Wir hatten das Thema jüngst im Ausschuss, im Wissenschaftsausschuss. Dort hieß es, dass Minister Blume bis zu den Medienberichten von all dem nichts gewusst haben soll, ob sein Ministerium die Rechtsaufsicht hat und mittelgebende Stelle für die Studierendenwerke ist. Das spricht nicht gerade dafür, dass ihn das Thema auch nur ansatzweise interessiert. Die Bilder, die wir dort gesehen haben, und die Studierende uns geschickt hatten, sind mehr als blamabel für unseren Wissensstandort. Da kann der Minister gleichzeitig noch so viel von Hightech und Forschungsstärke sprechen, wenn es an der Basis einfach fehlt. Das Fundament sind gute Bedingungen für unsere Studierenden, denn sie sichern unsere Zukunft.
Wenn ausgerechnet hier das Fundament buchstäblich bröckelt, verspielt man den guten Ruf unseres Standortes. Die hier von der SPD in diesem Antrag geforderte Einführung einer Quote von 15 % allein schafft natürlich noch keine einzige neue oder sanierte Wohnung. Aber sie zeigt, wo es hingehen muss. Wir brauchen endlich eine Wende bei der Wohnungspolitik für Studierende, aber auch für Azubis. Das möchte ich noch anfügen.
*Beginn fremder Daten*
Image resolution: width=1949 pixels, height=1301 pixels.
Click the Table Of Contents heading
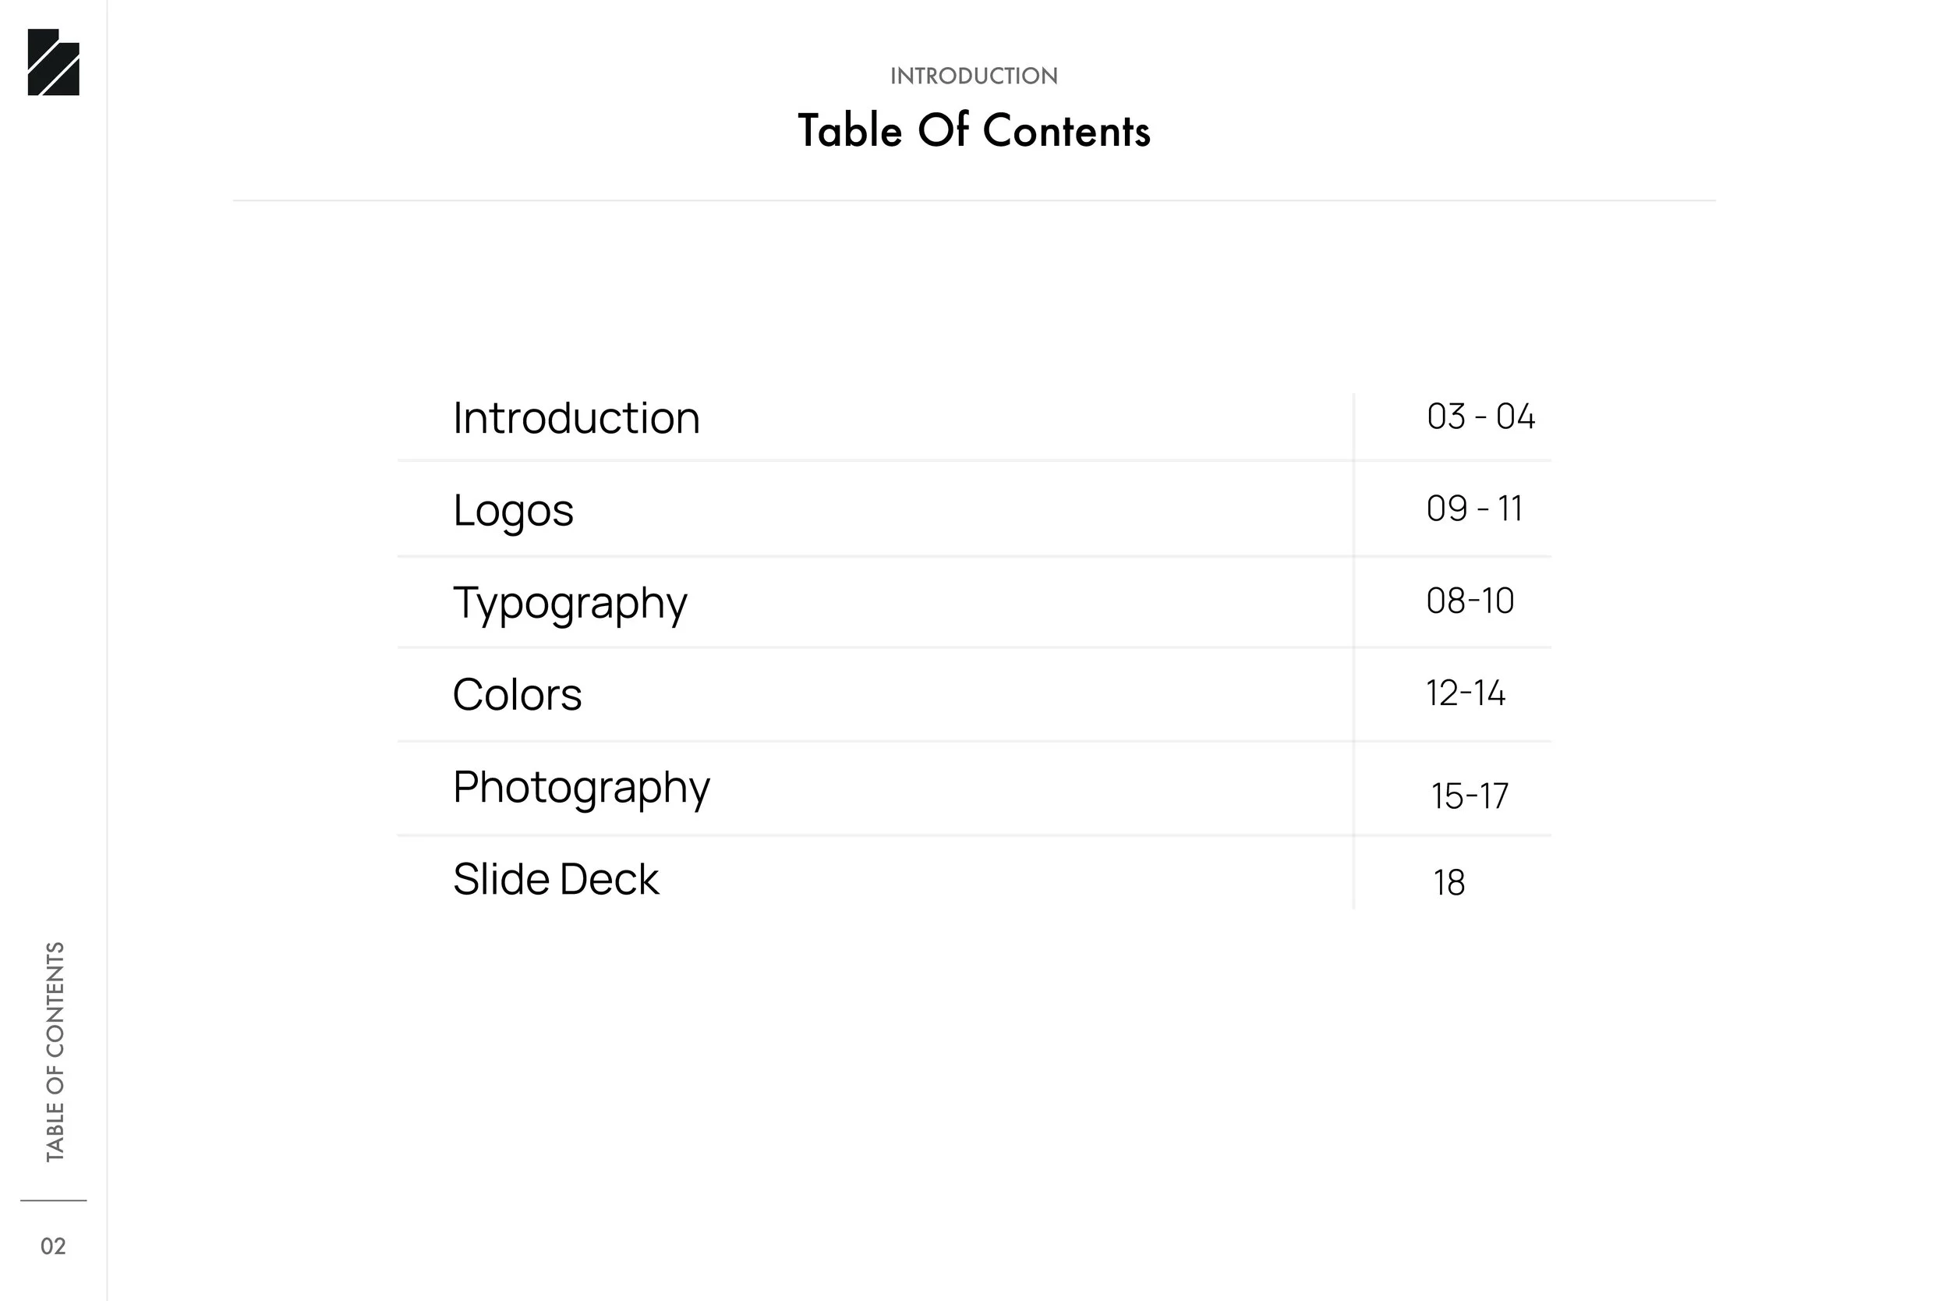(974, 131)
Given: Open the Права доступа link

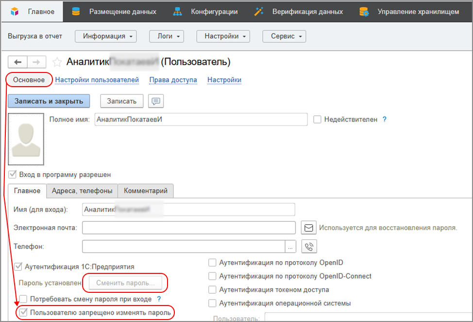Looking at the screenshot, I should coord(173,80).
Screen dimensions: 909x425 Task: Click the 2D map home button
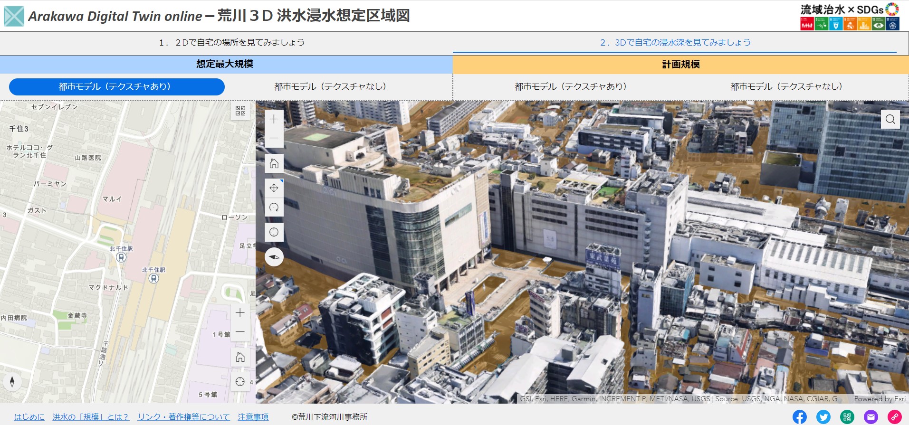(240, 357)
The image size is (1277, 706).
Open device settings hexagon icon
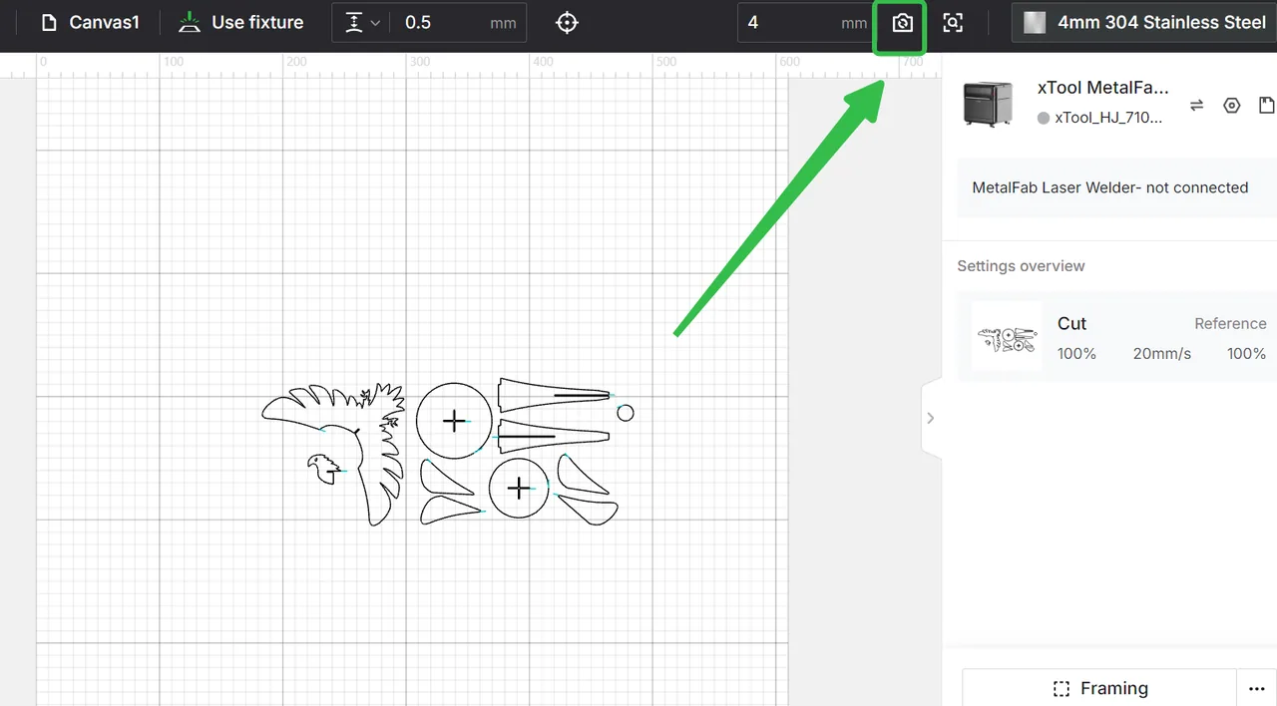pyautogui.click(x=1232, y=105)
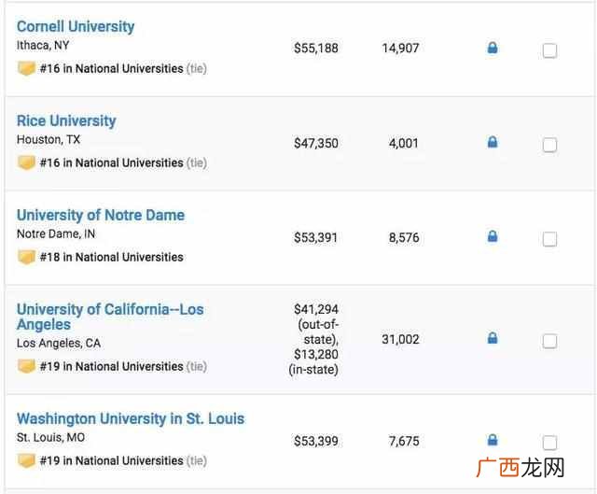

Ausgehend von einer Quote müssen dann aber auch Maßnahmen folgen, die für den dringend benötigten Wohnraum sorgen. Wir fordern daher ganz klar: Unterstützen Sie die Studierendenwerke auskömmlich, damit sie mehr Wohnraum schaffen können. Dazu zählt natürlich eine bessere Finanzierung. Aber auch das alleine reicht nicht. Denn aktuell stehen auch die neu eingeführten starren Förderrichtlinien einer schnellen Behebung des Problems entgegen. Die nachschüssige Auszahlung sorgt nämlich dafür, dass Studierendenwerke aktuell große Bauvorhaben teuer zwischenfinanzieren müssen. Das kann aber auch nicht im Sinne des Freistaats sein. Außerdem muss bei der Schaffung neuer Studienkapazitäten das Wohnen von Beginn an mitgeplant und -gedacht werden. Denn die jungen Menschen müssen ja schließlich irgendwo unterkommen.
Nicht zuletzt brauchen wir endlich eine Reform des BAföG, die dafür sorgt, dass unsere Studierenden über ausreichend Mittel verfügen, um sich auf ihr Studium zu konzentrieren.
Kurzum: Die Einführung einer Wohnheimquote ist begrüßenswert. Wir sehen darin einen ersten Schritt in die richtige Richtung. Vielen Dank für die Aufmerksamkeit.